DESCRIPTION OF THE TASK - Lay out every one of the following entries as a numbered list, leaving out any blank lines.

DATA FOR PROCESSING -
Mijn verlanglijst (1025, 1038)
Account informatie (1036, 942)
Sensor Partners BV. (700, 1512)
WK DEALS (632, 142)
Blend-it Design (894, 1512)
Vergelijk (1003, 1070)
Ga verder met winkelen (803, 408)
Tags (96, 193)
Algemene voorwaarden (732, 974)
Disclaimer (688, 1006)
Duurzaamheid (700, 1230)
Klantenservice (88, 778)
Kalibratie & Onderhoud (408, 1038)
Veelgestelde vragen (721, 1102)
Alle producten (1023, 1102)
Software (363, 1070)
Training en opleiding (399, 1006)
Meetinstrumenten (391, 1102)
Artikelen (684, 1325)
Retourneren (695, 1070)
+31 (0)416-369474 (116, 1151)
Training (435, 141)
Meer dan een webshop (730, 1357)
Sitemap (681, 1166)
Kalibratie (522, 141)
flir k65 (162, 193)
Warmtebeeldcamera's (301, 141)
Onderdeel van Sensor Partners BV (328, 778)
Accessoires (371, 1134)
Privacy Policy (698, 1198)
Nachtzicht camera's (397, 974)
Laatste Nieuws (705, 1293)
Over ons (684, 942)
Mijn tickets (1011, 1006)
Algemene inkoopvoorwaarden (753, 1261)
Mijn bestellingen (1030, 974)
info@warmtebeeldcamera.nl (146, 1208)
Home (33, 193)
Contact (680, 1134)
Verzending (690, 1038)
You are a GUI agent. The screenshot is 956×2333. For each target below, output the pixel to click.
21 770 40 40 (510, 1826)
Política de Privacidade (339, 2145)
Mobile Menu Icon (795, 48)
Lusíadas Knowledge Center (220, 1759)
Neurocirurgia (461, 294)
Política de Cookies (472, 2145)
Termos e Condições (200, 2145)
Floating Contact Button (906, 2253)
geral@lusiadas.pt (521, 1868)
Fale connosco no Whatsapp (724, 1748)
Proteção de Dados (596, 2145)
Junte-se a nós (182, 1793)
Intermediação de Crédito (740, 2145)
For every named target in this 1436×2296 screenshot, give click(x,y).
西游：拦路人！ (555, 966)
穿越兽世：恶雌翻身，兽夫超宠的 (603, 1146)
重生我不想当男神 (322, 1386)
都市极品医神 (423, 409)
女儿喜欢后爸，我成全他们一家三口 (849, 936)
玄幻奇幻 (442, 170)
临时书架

EXERCISE SOLUTION -
1. Mijn verlanglijst (1025, 1038)
2. Account informatie (1036, 942)
3. Sensor Partners BV. (700, 1512)
4. WK DEALS (632, 142)
5. Blend-it Design (894, 1512)
6. Vergelijk (1003, 1070)
7. Ga verder met winkelen (803, 408)
8. Tags (96, 193)
9. Algemene voorwaarden (732, 974)
10. Disclaimer (688, 1006)
11. Duurzaamheid (700, 1230)
12. Klantenservice (88, 778)
13. Kalibratie & Onderhoud (408, 1038)
14. Veelgestelde vragen (721, 1102)
15. Alle producten (1023, 1102)
16. Software (363, 1070)
17. Training en opleiding (399, 1006)
18. Meetinstrumenten (391, 1102)
19. Artikelen (684, 1325)
20. Retourneren (695, 1070)
21. +31 (0)416-369474 (116, 1151)
22. Training (435, 141)
23. Meer dan een webshop (730, 1357)
24. Sitemap (681, 1166)
25. Kalibratie (522, 141)
26. flir k65 (162, 193)
27. Warmtebeeldcamera's (301, 141)
28. Onderdeel van Sensor Partners BV (328, 778)
29. Accessoires (371, 1134)
30. Privacy Policy (698, 1198)
31. Nachtzicht camera's (397, 974)
32. Laatste Nieuws (705, 1293)
33. Over ons (684, 942)
34. Mijn tickets (1011, 1006)
35. Algemene inkoopvoorwaarden (753, 1261)
36. Mijn bestellingen (1030, 974)
37. info@warmtebeeldcamera.nl (146, 1208)
38. Home (33, 193)
39. Contact (680, 1134)
40. Verzending (690, 1038)
41. You are a GUI agent. The screenshot is 956×2333. For each target below, output the pixel to click.
42. 21 770 40 40 (510, 1826)
43. Política de Privacidade (339, 2145)
44. Mobile Menu Icon (795, 48)
45. Lusíadas Knowledge Center (220, 1759)
46. Neurocirurgia (461, 294)
47. Política de Cookies (472, 2145)
48. Termos e Condições (200, 2145)
49. Floating Contact Button (906, 2253)
50. geral@lusiadas.pt (521, 1868)
51. Fale connosco no Whatsapp (724, 1748)
52. Proteção de Dados (596, 2145)
53. Junte-se a nós (182, 1793)
54. Intermediação de Crédito (740, 2145)
55. For every named target in this 1436×2296 screenshot, give click(x,y).
56. 西游：拦路人！ (555, 966)
57. 穿越兽世：恶雌翻身，兽夫超宠的 (603, 1146)
58. 重生我不想当男神 (322, 1386)
59. 都市极品医神 (423, 409)
60. 女儿喜欢后爸，我成全他们一家三口 (849, 936)
61. 玄幻奇幻 (442, 170)
62. 临时书架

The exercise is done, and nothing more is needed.